Continuity of minimum of a family of continuous functions on a compact space I have come up with the following problem, which I am sure has a simple solution, but I have not been able to find any until now, nor did I found any reference in literature:
Let $f:\mathbb{R}\times K\rightarrow \mathbb{R}$ be a continuous function, with $K$ a compact space. For every $t\in\mathbb{R}$, define $f_t:K\rightarrow\mathbb{R}$ as $f_t(x)=f(t,x)$. Is it true that $\mathrm{min}_{x\in K}f_t(x)$ is continuous as a function $\mathbb{R}\rightarrow\mathbb{R}$ of the $t$ variable?
Is the hypothesis on $K$ sufficient, or are more restrictive ones necessary, e.g. requiring that $K$ be a compact metric space?
I was thinking about using the uniform continuity of the $f_t$, or using some finite cover of $K$ by sufficiently small open balls (in which case it is necessary to assume that K is a metric space), or maybe even a proof by contradiction, but there simply does not seem to be any reasonable way to control the "closeness" of the minimum points of $f_t$ for different values of $t$ (especially because they might vary in cardinality).

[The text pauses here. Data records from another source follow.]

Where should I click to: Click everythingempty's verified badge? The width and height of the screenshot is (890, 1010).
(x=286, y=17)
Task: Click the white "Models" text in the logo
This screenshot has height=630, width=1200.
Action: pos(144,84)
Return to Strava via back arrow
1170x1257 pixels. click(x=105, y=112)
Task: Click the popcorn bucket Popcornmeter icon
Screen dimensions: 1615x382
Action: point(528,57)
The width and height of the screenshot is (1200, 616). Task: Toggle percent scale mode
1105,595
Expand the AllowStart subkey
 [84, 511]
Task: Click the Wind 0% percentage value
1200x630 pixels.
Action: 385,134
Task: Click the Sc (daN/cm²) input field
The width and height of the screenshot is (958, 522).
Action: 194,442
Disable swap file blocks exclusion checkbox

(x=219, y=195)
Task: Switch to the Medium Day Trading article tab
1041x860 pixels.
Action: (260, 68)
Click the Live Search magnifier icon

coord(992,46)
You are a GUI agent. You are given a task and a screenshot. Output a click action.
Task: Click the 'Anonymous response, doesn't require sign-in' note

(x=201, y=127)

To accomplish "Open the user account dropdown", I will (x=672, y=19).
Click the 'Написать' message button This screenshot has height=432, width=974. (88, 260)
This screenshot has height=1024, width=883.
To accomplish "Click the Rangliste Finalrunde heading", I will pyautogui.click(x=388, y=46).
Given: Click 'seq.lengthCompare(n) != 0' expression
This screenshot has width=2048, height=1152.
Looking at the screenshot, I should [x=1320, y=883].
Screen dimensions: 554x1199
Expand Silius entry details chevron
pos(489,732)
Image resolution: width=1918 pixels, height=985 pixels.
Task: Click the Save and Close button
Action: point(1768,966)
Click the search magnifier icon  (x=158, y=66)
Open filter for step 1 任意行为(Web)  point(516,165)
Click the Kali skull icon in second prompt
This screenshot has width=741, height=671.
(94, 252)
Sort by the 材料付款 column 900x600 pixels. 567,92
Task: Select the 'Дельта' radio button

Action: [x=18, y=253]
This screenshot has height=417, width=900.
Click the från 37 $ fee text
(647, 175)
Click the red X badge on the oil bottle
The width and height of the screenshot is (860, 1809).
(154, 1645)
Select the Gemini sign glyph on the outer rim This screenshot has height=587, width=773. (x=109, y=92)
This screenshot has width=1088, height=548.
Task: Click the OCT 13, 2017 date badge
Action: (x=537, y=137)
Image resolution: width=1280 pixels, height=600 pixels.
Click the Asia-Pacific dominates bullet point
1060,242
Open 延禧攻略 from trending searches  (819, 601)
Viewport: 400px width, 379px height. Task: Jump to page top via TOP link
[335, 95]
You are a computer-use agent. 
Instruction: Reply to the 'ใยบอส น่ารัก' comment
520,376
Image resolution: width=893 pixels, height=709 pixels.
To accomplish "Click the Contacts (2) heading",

Any help would be much appreciated, thank you!
 A: Since $K$ is compact, for all $t\in\mathbb R$ there exists $x_t\in K$ such that $f(t,x_t)=\min_{x\in K}f(t,x)$. Fix $t\in\mathbb R$ and $\varepsilon>0$. For all $x\in K$, by continuity of $f\colon\mathbb R\times K\to\mathbb R$ at $(t,x)$ (and the definition of the product topology) there is an open neighborhood $U_x$ of $t$ in $\mathbb R$ and an open neighborhood $V_x$ of $x$ in $K$ such that $$\forall (s,y)\in U_x\times V_x,\quad|f(s,y)-f(t,x)|\le\varepsilon.$$
As $\bigcup_{x\in K}U_x\times V_x$ is an open cover of the compact $\{t\}\times K$, there exist $x_1,\ldots,x_n\in K$ such that $\{t\}\times K\subseteq\bigcup_{i=1}^nU_{x_i}\times V_{x_i}$.
Now $U:=\bigcap_{i=1}^nU_{x_i}$ is an open neighborhood of $t$ (by finite intersection). Let $s\in U$. For each $x\in K$, by choosing $i\in\{1,\ldots,n\}$ such that $x\in V_{x_i}$, we have $|f(s,x)-f(t,x)|\le\varepsilon$ (because $(s,x)\in U_{x_i}\times V_{x_i}$). Hence $$\forall(s,x)\in U\times K,\quad|f(s,x)-f(t,x)|\le\varepsilon.\tag{$\star$}$$
In particular, for $s\in U$, we have $(s,x_t)\in U\times K$ so $|f(s,x_t)-f(t,x_t)|\le\varepsilon$. Then $$f(t,x_t)\ge f(s,x_t)-\varepsilon\ge f(s,x_s)-\varepsilon$$ and $$f(s,x_s)\le f(s,x_t)\le f(t,x_t)+\varepsilon,$$
thus showing that $|f(t,x_t)-f(s,x_s)|\le\varepsilon$ for all $s\in U$ neighborhood of $t$.
(Useless note. $(\star)$ also shows that $\sup_{x\in K}|f(t,x)-f(s,x)|\xrightarrow[s\to t]{}0$.)